The 8-bit Z-80 processor is famed for use in many early personal computers such the Osborne 1, TRS-80, and Sinclair ZX Spectrum, and it is still used in embedded systems and TI graphing calculators. I had always assumed that the ALU (arithmetic-logic unit) in the Z-80 was 8 bits wide, like just about every other 8-bit processor. But while reverse-engineering the Z-80, I was shocked to discover the ALU is only 4 bits wide! The founders of Zilog mentioned the 4-bit ALU in a very interesting discussion at the Computer History Museum, so it's not exactly a secret, but it's not well-known either.

I have been reverse-engineering the Z-80 processor using images from the Visual 6502 team. The image below shows the overall structure of the Z-80 chip and the location of the ALU. The remainder of this article dives into the details of the ALU: its architecture, how it works, and exactly how it is implemented.

Ken Shirrif's blog is an absolute must for fans of ultra-low-level hardware stuff. This goes way over my head, but interesting nonetheless.

Order by: Score:
4 Bit ALU's
by shotsman on Sat 7th Sep 2013 11:54 UTC
shotsman
Member since:
2005-07-22

Back in the day were pretty common.
The first MicroProcessor I got my hands on was an IMP-16p (National Semiconductor). This was made up of 4 x 4bit ALU's chained together. I found this very strange at the time as I was coming from a PDP-11/40.

LAter on, I got involved with developing interfaces for DEC. Our CPU of choice for many of these was the 2901. This was another 4 bit slice device. On the TSU05 Tape controller, we had 4 of these connected together giving us basically, a 16-bit word CPU.

It does not surprise me that the Z80 has a 4bit ALU one little bit.

Reply Score: 5

This Might Explain A Few Things
by Pro-Competition on Sat 7th Sep 2013 18:36 UTC in reply to "4 Bit ALU's"
Pro-Competition Member since:
2007-08-20

This isn't talking about chained 4-bit units - it's a single 4-bit unit, where the slices are processed serially, not in parallel.
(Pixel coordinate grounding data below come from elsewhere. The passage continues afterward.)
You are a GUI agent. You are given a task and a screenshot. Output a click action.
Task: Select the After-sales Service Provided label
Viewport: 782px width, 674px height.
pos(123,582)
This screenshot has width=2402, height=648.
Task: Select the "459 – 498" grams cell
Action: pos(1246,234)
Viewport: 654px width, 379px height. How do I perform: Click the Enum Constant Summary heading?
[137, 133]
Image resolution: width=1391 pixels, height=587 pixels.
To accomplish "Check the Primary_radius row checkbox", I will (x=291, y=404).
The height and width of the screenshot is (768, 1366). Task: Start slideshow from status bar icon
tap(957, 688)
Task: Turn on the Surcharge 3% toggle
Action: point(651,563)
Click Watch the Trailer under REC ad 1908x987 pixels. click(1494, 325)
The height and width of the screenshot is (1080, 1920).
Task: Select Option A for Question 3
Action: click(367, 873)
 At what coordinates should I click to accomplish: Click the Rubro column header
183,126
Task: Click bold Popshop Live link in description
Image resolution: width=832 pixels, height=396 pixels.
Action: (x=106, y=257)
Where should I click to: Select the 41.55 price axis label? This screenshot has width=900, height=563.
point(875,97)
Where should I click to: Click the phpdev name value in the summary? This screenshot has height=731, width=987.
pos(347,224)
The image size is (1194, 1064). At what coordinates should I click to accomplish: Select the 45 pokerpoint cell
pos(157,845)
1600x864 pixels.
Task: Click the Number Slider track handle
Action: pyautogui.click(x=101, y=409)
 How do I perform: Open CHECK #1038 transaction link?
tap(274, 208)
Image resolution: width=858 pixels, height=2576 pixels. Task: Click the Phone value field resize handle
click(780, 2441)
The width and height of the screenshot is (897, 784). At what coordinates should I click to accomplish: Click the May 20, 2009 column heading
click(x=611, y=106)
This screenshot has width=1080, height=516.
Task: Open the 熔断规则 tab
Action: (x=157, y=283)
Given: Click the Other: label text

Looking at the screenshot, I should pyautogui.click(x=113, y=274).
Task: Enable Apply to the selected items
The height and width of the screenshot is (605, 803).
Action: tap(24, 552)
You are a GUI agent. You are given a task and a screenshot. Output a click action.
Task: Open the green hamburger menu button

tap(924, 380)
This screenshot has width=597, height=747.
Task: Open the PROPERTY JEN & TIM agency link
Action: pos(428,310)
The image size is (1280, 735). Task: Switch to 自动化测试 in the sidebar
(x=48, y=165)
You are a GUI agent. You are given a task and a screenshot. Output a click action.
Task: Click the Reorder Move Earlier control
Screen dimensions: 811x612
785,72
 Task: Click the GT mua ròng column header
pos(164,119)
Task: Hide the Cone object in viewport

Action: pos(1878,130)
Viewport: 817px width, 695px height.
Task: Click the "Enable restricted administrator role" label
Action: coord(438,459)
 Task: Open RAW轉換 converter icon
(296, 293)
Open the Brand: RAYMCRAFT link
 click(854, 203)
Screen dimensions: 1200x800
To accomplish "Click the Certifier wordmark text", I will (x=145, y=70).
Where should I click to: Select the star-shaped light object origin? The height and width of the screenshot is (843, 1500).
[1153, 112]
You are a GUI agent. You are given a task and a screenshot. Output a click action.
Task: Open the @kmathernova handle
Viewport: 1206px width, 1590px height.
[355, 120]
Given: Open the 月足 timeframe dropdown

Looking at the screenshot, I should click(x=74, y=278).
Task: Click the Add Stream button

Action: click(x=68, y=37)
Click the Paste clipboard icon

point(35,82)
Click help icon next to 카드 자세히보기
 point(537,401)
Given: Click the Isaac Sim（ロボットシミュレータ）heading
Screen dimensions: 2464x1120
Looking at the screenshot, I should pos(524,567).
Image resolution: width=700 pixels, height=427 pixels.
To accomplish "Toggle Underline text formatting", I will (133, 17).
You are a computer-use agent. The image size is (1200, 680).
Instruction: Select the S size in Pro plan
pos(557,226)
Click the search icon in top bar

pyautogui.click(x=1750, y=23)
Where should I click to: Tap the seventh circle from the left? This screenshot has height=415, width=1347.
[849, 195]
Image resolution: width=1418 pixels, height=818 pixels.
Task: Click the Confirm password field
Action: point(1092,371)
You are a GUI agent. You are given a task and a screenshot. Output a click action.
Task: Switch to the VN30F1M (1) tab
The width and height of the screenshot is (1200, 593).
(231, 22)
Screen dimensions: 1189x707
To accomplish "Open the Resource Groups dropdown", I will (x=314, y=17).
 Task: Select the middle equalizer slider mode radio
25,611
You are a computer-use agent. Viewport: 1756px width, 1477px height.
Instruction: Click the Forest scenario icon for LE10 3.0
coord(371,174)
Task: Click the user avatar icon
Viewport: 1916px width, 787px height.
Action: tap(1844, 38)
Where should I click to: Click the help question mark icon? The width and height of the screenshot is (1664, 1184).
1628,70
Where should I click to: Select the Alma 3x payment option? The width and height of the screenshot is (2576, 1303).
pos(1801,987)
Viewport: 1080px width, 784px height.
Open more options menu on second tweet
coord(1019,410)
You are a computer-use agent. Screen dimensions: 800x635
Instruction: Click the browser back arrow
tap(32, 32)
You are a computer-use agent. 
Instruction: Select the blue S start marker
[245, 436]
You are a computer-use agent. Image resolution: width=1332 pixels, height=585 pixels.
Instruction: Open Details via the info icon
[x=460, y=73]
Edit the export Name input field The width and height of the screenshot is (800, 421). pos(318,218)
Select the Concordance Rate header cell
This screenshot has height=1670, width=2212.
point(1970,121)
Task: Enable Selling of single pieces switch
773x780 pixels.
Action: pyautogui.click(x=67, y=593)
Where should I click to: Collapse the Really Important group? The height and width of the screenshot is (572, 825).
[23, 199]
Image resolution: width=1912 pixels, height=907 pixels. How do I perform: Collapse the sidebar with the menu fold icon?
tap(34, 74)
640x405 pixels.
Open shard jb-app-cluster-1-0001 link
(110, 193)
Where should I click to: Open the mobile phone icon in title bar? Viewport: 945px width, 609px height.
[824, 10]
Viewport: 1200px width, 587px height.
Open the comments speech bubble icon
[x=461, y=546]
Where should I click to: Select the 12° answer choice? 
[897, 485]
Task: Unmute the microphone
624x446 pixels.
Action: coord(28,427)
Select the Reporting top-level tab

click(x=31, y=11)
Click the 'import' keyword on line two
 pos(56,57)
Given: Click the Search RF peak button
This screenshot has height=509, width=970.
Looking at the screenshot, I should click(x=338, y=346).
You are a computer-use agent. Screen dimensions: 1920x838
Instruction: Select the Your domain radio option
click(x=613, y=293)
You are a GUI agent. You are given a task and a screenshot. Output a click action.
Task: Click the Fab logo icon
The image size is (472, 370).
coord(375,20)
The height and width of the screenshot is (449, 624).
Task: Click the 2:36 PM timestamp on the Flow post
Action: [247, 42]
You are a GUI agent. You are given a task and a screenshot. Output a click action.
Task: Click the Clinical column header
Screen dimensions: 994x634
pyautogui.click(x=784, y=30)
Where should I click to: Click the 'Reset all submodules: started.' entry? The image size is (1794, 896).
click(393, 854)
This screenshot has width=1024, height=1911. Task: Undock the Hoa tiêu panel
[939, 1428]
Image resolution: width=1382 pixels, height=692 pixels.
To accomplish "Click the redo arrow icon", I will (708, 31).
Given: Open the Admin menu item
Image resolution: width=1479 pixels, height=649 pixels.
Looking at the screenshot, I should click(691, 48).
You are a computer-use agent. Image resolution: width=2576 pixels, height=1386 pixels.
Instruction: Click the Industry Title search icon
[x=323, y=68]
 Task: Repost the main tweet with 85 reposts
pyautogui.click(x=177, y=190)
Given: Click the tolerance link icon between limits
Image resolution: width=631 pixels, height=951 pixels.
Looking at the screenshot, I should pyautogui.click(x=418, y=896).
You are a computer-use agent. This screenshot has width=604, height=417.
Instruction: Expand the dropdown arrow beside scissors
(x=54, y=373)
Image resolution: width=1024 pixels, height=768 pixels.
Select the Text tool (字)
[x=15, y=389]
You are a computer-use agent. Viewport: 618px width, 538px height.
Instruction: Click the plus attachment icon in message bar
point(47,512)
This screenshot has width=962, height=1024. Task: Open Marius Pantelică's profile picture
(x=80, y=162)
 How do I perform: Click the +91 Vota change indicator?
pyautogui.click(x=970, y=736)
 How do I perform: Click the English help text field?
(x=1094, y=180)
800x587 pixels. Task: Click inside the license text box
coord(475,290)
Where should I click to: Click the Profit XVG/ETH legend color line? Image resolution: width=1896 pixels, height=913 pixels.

Actually, this probably helps to explain the high number of clock cycles the Z-80 used to perform operations. I'm not sure if this was a good design trade-off or not.

(I always admired the rich instruction set of the Z-80 in comparison to the 6502 I was working with on the VIC-20 / C-64. But then I looked at the timing data and wasn't quite so jealous. ;^) )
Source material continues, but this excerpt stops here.